About this exercise ▸
Copy each of the records exactly; leave nothing out.

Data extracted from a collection
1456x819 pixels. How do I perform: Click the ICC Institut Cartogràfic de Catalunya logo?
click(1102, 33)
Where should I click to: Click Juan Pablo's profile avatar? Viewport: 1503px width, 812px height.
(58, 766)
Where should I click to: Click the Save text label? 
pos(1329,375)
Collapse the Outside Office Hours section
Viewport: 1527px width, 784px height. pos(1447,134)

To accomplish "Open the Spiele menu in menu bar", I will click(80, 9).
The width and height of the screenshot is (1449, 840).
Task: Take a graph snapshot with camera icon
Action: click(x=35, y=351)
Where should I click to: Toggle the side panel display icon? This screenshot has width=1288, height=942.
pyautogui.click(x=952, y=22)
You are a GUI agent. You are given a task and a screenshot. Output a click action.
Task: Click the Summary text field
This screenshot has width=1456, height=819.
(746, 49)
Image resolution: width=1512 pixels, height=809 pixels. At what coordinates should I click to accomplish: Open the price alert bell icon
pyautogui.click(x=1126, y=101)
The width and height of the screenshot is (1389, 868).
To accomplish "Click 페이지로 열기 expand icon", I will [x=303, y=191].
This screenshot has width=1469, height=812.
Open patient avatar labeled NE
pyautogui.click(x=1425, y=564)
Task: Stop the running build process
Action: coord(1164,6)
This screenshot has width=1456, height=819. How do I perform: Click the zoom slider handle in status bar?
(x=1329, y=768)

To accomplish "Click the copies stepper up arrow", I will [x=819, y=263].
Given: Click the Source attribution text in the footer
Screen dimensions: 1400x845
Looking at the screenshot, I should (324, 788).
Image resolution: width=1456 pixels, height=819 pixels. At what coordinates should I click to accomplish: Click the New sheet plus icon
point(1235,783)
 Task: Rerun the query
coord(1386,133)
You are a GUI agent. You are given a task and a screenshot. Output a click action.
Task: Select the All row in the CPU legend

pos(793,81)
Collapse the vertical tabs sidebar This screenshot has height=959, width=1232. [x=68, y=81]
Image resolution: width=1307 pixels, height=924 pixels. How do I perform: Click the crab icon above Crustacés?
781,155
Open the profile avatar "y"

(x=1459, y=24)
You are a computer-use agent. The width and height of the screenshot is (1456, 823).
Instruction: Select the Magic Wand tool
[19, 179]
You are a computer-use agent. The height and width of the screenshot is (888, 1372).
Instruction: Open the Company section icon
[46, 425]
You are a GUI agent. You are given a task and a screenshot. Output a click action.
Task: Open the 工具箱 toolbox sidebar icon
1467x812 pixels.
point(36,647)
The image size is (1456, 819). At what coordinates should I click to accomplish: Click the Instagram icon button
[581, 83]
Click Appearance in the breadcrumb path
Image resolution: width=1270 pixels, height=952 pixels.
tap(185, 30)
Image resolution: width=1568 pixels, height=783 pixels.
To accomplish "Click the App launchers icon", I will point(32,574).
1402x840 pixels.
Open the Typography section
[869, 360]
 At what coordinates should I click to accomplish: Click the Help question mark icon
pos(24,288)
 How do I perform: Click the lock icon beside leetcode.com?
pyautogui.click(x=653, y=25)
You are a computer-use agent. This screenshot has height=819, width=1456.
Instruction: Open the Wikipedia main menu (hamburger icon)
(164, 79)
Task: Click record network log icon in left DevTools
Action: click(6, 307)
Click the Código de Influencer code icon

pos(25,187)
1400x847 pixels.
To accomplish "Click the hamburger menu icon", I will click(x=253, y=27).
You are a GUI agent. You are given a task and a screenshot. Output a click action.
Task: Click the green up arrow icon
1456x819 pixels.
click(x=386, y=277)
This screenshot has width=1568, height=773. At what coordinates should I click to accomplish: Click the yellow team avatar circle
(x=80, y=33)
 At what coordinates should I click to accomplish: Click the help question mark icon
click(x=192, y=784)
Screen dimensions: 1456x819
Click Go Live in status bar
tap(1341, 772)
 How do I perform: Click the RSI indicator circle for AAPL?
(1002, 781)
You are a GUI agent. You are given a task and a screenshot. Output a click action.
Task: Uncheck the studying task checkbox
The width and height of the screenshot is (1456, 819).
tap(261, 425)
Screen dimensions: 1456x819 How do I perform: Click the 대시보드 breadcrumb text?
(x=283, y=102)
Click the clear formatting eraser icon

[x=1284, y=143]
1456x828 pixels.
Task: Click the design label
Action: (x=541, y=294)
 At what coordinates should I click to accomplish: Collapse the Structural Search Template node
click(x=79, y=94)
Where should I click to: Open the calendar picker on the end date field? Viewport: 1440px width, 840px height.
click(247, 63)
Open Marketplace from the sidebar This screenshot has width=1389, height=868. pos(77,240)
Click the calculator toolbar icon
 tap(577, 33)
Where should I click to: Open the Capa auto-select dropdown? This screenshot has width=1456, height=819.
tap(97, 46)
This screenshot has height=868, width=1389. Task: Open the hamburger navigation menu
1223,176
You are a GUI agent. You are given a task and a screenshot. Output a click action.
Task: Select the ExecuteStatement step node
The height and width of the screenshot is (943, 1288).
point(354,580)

Answer to this exercise ▸
1456x819 pixels. How do I perform: Click the ICC Institut Cartogràfic de Catalunya logo?
click(1102, 33)
Where should I click to: Click Juan Pablo's profile avatar? Viewport: 1503px width, 812px height.
(58, 766)
Where should I click to: Click the Save text label? 
pos(1329,375)
Collapse the Outside Office Hours section
Viewport: 1527px width, 784px height. pos(1447,134)

To accomplish "Open the Spiele menu in menu bar", I will click(80, 9).
The width and height of the screenshot is (1449, 840).
Task: Take a graph snapshot with camera icon
Action: click(x=35, y=351)
Where should I click to: Toggle the side panel display icon? This screenshot has width=1288, height=942.
pyautogui.click(x=952, y=22)
You are a GUI agent. You are given a task and a screenshot. Output a click action.
Task: Click the Summary text field
This screenshot has width=1456, height=819.
(746, 49)
Image resolution: width=1512 pixels, height=809 pixels. At what coordinates should I click to accomplish: Open the price alert bell icon
pyautogui.click(x=1126, y=101)
The width and height of the screenshot is (1389, 868).
To accomplish "Click 페이지로 열기 expand icon", I will [x=303, y=191].
This screenshot has width=1469, height=812.
Open patient avatar labeled NE
pyautogui.click(x=1425, y=564)
Task: Stop the running build process
Action: coord(1164,6)
This screenshot has width=1456, height=819. How do I perform: Click the zoom slider handle in status bar?
(x=1329, y=768)

To accomplish "Click the copies stepper up arrow", I will [x=819, y=263].
Given: Click the Source attribution text in the footer
Screen dimensions: 1400x845
Looking at the screenshot, I should (324, 788).
Image resolution: width=1456 pixels, height=819 pixels. At what coordinates should I click to accomplish: Click the New sheet plus icon
point(1235,783)
 Task: Rerun the query
coord(1386,133)
You are a GUI agent. You are given a task and a screenshot. Output a click action.
Task: Select the All row in the CPU legend

pos(793,81)
Collapse the vertical tabs sidebar This screenshot has height=959, width=1232. [x=68, y=81]
Image resolution: width=1307 pixels, height=924 pixels. How do I perform: Click the crab icon above Crustacés?
781,155
Open the profile avatar "y"

(x=1459, y=24)
You are a computer-use agent. The width and height of the screenshot is (1456, 823).
Instruction: Select the Magic Wand tool
[19, 179]
You are a computer-use agent. The height and width of the screenshot is (888, 1372).
Instruction: Open the Company section icon
[46, 425]
You are a GUI agent. You are given a task and a screenshot. Output a click action.
Task: Open the 工具箱 toolbox sidebar icon
1467x812 pixels.
point(36,647)
The image size is (1456, 819). At what coordinates should I click to accomplish: Click the Instagram icon button
[581, 83]
Click Appearance in the breadcrumb path
Image resolution: width=1270 pixels, height=952 pixels.
tap(185, 30)
Image resolution: width=1568 pixels, height=783 pixels.
To accomplish "Click the App launchers icon", I will point(32,574).
1402x840 pixels.
Open the Typography section
[869, 360]
 At what coordinates should I click to accomplish: Click the Help question mark icon
pos(24,288)
 How do I perform: Click the lock icon beside leetcode.com?
pyautogui.click(x=653, y=25)
You are a computer-use agent. This screenshot has height=819, width=1456.
Instruction: Open the Wikipedia main menu (hamburger icon)
(164, 79)
Task: Click record network log icon in left DevTools
Action: click(6, 307)
Click the Código de Influencer code icon

pos(25,187)
1400x847 pixels.
To accomplish "Click the hamburger menu icon", I will click(x=253, y=27).
You are a GUI agent. You are given a task and a screenshot. Output a click action.
Task: Click the green up arrow icon
1456x819 pixels.
click(x=386, y=277)
This screenshot has width=1568, height=773. At what coordinates should I click to accomplish: Click the yellow team avatar circle
(x=80, y=33)
 At what coordinates should I click to accomplish: Click the help question mark icon
click(x=192, y=784)
Screen dimensions: 1456x819
Click Go Live in status bar
tap(1341, 772)
 How do I perform: Click the RSI indicator circle for AAPL?
(1002, 781)
You are a GUI agent. You are given a task and a screenshot. Output a click action.
Task: Uncheck the studying task checkbox
The width and height of the screenshot is (1456, 819).
tap(261, 425)
Screen dimensions: 1456x819 How do I perform: Click the 대시보드 breadcrumb text?
(x=283, y=102)
Click the clear formatting eraser icon

[x=1284, y=143]
1456x828 pixels.
Task: Click the design label
Action: (x=541, y=294)
 At what coordinates should I click to accomplish: Collapse the Structural Search Template node
click(x=79, y=94)
Where should I click to: Open the calendar picker on the end date field? Viewport: 1440px width, 840px height.
click(247, 63)
Open Marketplace from the sidebar This screenshot has width=1389, height=868. pos(77,240)
Click the calculator toolbar icon
 tap(577, 33)
Where should I click to: Open the Capa auto-select dropdown? This screenshot has width=1456, height=819.
tap(97, 46)
This screenshot has height=868, width=1389. Task: Open the hamburger navigation menu
1223,176
You are a GUI agent. You are given a task and a screenshot. Output a click action.
Task: Select the ExecuteStatement step node
The height and width of the screenshot is (943, 1288).
point(354,580)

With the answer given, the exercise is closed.